_TASK OBJECTIVE:_
Gather each line of the material below that contains the string "accomplish". Matching is case-sensitive.

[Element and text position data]
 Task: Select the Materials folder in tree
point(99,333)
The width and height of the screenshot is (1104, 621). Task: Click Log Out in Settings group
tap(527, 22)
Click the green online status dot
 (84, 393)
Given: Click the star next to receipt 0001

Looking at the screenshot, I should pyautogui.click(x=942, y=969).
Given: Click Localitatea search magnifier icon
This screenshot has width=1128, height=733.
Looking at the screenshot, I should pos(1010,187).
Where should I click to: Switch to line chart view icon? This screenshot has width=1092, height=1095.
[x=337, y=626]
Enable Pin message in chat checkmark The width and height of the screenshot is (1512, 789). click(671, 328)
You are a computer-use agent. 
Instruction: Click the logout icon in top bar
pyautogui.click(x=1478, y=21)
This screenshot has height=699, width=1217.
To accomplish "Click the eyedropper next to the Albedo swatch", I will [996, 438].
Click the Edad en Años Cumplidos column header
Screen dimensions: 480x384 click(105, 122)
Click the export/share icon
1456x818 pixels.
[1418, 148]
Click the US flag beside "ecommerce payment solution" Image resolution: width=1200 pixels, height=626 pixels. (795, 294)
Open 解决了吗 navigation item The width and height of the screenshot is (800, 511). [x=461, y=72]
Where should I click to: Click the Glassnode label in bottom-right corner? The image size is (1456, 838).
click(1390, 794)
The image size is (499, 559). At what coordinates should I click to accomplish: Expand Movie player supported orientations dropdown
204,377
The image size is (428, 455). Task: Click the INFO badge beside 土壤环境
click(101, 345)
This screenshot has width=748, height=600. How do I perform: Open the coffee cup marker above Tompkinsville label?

_ANSWER TO THIS PROBLEM:_
To accomplish "Click the eyedropper next to the Albedo swatch", I will [996, 438].
The image size is (499, 559). At what coordinates should I click to accomplish: Expand Movie player supported orientations dropdown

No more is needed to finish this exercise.